The excise 'is not a property tax although measured by property,' see Commissioner of Corporations & Taxation v. Aetna Life Ins. Co., 328 Mass. 404, 408, 104 N.E.2d 140, 142, but is imposed 'for the privilege of doing business in this Commonwealth.' See Commissioner of Corporations & Taxation v. Metropolitan Life Ins. Co., 327 Mass. 582, 584, 99 N.E.2d 866. See also Mutual Benefit Life Ins. Co. v. Commonwealth, 227 Mass. 63, 66, 116 N.E. 469; Commissioner of Ins. v. Commonwealth Mut. Liab. Ins. Co., 308 Mass. 385, 387, 32 N.E.2d 231. Under c. 63, § 28 (as amended through St.1953, c. 654, § 55), '[l]iability for the taxes imposed by' §§ 20 to 23 or by St.1943, c. 531, §§ 2 and 3, 'shall be incurred by * * * the transaction of business * * * within the calendar year preceding' the year of assessment. The excise measure of § 20 has borne a close relation to the volume of business. This has been true equally whether the measure has been 'two per cent upon all new and renewal premiums received,' as in the 1943 act, or 'one quarter of one per cent upon the net value of all policies in force,' as in the 1941 act.

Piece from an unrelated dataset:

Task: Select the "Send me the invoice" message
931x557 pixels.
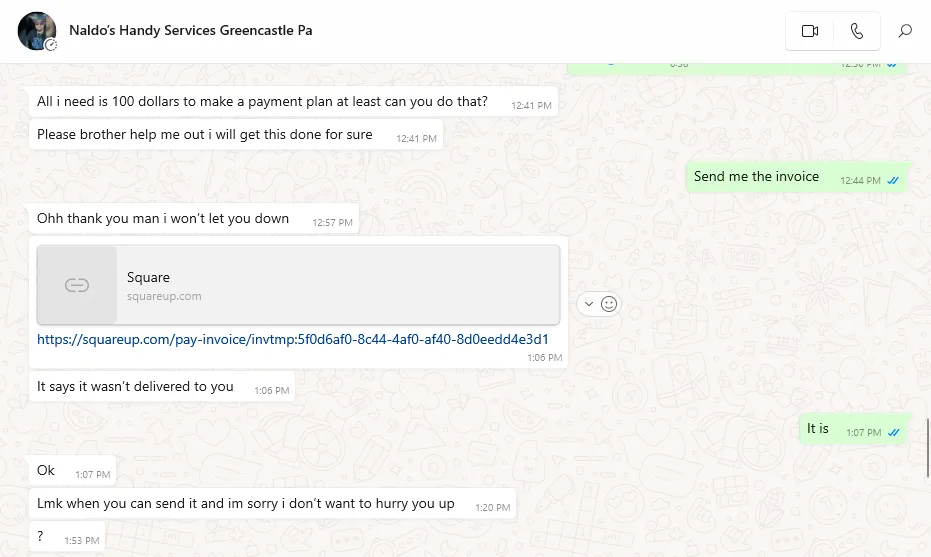Action: pyautogui.click(x=756, y=177)
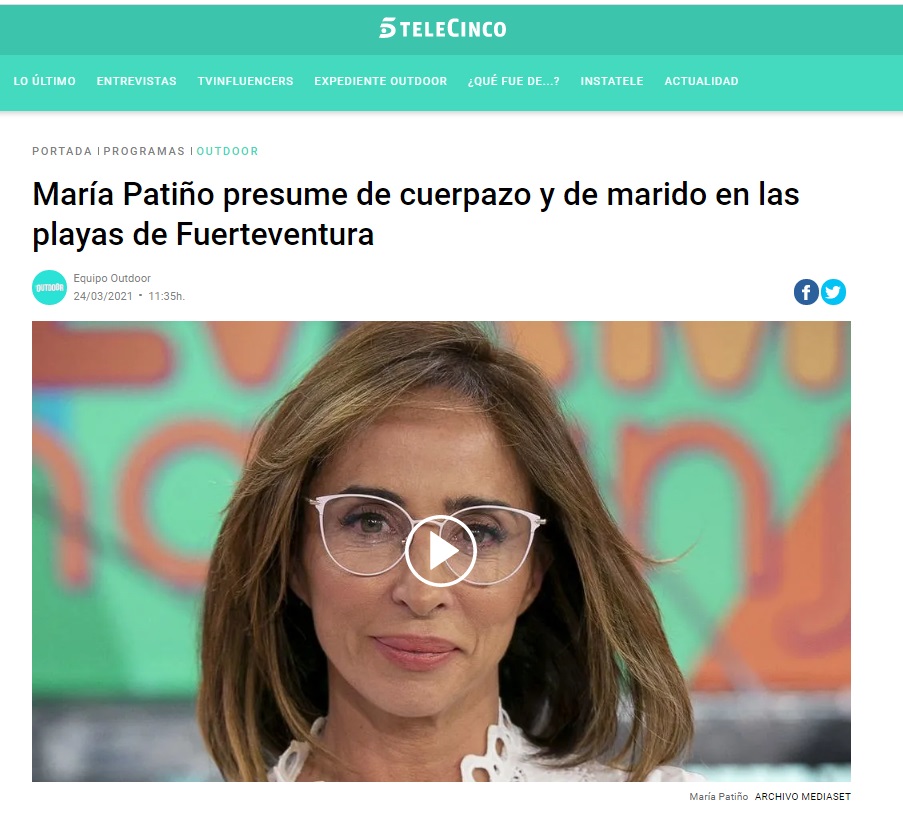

The Appellate Tax Board concluded that the company's 'annuity contracts issued * * * to carry out its pension plan' revealed an 'absence of profit motive,' that the transactions 'did not constitute the carrying on of an insurance business with respect to which the excise * * * is imposed,' and that 'the tax is limited * * * to those policies which stem from the doing of such business.' The board pointed out the absence of an 'express [statutory] provision * * * which levies a tax on the net value of an employees' retirement pension plan as such.' This, says the board, 'raises a * * * doubt * * * whether the Legislature intended to tax the net value based on the annuity contract under the pension plan.' The board then, in granting the abatement, applied the well-established principles (see Gordon v. State Tax Comm., 335 Mass. 431, 435, 437, 140 N.E.2d 453; Allen v. State Tax Comm., 337 Mass. 502, 504, 150 N.E.2d 14; State Tax Comm. v. Gray, 340 Mass. 535, 165 N.E.2d 404 a) that tax statutes are to be strictly construed and that all doubts are to be resolved in favor of the taxpayer.

The board's view is supported by the only closely relevant decision which has come to our attention. See California Western States Life Ins. Co. v. State Bd. of Equalization, 151 Cal.App.2d 559, 312 P.2d 19. The employees' retirement plan there considered resembled the company's plan in general outline. California imposed an annual excise (similar in some respects to that found in G.L. c. 63, § 20, as amended in 1943) based upon the amount of gross premiums, less return premiums, received from each company's business done in California. The court recognized (at page 560, 312 P.2d at page 19) that the 'retirement plan * * * contains * * * many features * * * generally found in group annuity policies * * * regularly issued by insurers.' As the court remarked, 'The same could be said of any comprehensive retirement plan.' Nevertheless, the court concluded that the plan was not within the tax measure since 'the retentions * * * of a part of wages due participating employees were not premiums received * * * upon its business done' as the term was used in the tax statute and 'that * * * [the] retirement plan did not * * * constitute an insurance policy or an annuity contract within the meaning' of the statute. The court said (at page 561, 312 P.2d at page 20), 'Regardless of the noted...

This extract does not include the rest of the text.